Peter rose. His feet trembled.

“Will he die?” he asked Blumentrost.

“He may live till the evening,” the doctor replied.

The Tsar was surrounded by dignitaries and led out of the chamber.

Peter had suddenly broken down, he was quiet and obedient as a child; he went wherever he was led, and did as he was bidden.

Tolstoi, noticing the Tsar’s hands were bloody, ordered a hand bowl to be brought. Peter submissively washed his hands. The water became ruddy.

He was taken outside the fortress, and rowed in a small boat to the palace.

Tolstoi and Ménshikoff were careful not to leave the Tsar. To distract and occupy him, they discussed various indifferent affairs. He listened calmly and replied reasonably. He issued decrees, and signed papers. Afterwards he never could remember what he had done that day.
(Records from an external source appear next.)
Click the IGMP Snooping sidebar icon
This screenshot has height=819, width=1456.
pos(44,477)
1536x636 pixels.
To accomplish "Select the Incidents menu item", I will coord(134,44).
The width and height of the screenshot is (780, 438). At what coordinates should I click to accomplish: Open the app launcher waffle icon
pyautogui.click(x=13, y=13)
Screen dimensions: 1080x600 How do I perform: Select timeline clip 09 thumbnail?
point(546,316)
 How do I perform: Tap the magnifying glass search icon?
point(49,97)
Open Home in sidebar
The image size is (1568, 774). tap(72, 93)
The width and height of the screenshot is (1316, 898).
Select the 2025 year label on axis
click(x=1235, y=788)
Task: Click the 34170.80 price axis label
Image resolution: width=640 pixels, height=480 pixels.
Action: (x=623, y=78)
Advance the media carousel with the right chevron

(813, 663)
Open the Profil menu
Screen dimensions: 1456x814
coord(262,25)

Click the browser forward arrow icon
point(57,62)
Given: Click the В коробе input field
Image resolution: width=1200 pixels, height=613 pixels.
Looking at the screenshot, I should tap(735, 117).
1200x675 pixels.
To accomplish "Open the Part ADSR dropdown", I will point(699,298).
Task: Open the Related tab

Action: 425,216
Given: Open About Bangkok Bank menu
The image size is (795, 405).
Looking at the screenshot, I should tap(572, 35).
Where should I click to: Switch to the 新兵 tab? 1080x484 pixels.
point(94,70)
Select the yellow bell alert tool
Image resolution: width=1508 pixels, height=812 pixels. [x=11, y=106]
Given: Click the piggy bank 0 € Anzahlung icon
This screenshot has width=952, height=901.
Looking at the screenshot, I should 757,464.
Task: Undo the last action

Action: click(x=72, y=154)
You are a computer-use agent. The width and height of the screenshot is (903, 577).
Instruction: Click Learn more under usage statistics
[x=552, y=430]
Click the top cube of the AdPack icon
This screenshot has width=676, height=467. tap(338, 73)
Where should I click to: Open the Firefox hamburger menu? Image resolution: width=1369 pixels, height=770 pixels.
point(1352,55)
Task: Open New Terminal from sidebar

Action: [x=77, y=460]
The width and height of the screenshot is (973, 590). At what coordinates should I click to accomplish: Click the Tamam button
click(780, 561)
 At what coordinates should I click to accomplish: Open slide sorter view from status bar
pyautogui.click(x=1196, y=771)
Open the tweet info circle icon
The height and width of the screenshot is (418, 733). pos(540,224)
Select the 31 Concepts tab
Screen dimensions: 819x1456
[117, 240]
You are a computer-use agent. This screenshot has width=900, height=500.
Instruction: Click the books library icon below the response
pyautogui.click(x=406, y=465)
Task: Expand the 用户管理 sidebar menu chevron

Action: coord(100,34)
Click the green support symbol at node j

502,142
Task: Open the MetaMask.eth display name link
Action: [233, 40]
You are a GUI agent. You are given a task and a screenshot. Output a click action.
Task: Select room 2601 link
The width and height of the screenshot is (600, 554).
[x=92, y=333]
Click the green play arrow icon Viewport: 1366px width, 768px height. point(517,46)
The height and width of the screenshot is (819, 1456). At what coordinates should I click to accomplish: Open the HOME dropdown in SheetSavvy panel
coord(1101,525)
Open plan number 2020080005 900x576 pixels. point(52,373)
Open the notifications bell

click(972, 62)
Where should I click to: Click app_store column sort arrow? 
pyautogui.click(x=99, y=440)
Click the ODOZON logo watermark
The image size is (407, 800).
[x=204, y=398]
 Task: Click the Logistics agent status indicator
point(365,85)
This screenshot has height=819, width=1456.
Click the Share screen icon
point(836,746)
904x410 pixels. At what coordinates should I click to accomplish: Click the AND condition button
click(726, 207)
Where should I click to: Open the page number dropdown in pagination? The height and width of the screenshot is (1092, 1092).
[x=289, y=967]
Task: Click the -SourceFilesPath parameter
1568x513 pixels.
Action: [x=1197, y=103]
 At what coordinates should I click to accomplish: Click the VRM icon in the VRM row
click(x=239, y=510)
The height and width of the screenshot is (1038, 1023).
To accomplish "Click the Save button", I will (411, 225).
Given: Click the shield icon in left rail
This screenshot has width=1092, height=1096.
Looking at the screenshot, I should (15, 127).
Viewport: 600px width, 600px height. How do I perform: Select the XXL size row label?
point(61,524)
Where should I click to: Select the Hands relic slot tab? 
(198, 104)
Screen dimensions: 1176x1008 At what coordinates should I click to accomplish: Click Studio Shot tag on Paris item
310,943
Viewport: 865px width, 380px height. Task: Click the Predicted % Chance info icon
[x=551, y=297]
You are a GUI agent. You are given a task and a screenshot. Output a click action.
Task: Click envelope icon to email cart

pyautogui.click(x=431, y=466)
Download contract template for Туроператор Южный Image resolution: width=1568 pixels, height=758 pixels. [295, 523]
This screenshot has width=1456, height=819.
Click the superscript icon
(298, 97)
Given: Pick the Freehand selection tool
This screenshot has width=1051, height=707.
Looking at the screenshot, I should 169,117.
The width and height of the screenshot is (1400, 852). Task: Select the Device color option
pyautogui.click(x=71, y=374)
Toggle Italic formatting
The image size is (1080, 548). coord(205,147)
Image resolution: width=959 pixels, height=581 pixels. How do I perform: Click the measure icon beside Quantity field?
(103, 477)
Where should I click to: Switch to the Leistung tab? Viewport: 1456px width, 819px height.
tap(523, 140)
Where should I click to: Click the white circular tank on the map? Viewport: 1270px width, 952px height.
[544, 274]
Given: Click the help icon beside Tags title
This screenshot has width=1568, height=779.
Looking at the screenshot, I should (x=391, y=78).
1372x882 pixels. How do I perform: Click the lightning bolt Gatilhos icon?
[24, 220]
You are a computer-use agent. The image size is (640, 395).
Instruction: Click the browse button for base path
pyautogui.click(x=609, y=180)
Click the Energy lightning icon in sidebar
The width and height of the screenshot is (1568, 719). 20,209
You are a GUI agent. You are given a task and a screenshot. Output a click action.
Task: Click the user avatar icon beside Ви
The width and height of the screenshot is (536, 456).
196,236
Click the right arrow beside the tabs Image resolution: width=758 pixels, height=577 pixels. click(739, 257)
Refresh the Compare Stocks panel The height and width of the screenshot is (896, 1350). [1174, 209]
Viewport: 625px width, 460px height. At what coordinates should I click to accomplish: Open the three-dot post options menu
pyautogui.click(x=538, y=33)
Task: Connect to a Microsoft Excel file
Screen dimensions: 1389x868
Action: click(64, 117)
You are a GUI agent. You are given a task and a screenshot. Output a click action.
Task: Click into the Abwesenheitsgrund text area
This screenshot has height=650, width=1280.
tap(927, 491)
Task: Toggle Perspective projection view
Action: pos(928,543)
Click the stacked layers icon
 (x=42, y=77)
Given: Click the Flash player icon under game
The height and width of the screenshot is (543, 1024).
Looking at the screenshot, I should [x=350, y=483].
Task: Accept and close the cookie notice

It was as though he had spent it in a trance or a swoon. He did not talk about his son; he seemed to have forgotten him.

At last about six o’clock in the evening, when Tolstoi and Ménshikoff were informed that the Tsarevitch was dying, they were obliged to remind the Tsar of him. He listened to them with an absent air, as though not realizing what they were talking about. Nevertheless he went in a boat to the fortress.

The Tsarevitch had been removed from the torture chamber to his cell. He did not regain consciousness.

The Tsar, accompanied by his ministers, entered the room of the dying man. When it was known that Alexis had not yet had the last rites of the Church administered to him, all became agitated and flurried. The priest of the Cathedral, Father George, was sent for. He came running along with the same frightened expression as the rest. He prepared for the sacrament, went through a dumb confession, mumbled the absolution, ordered the head of the dying man to be raised, and brought to his lips the spoon with the Host. But the lips remained closed, the teeth fast set; the golden spoon knocked against them, for the hand of Father George was trembling. Drops of the sacred wine fell on the cloth. Consternation was on the face of every one.

Suddenly Peter’s immovable face flushed with anger. He went up to the priest and said:—

“Leave it alone. It is unnecessary.”

And it seemed to him (or was it our fancy?) that his son smiled to him his last smile.

At the same hour as on the eve, on the same spot, at the head of the bed, the sun caught the white prison wall: A white old man was holding a chalice radiant as the sun.

The sunlight faded. The Tsarevitch sighed like a child who is falling asleep.

Blumentrost felt his pulse, then whispered something to Ménshikoff. The latter blessed himself with the sign of the cross and pronounced in a solemn voice:—

“His Highness, the Tsarevitch Alexis Petrovitch, has passed away.”

All knelt except the Tsar. He remained motionless. His face was more white and lifeless than his son’s face.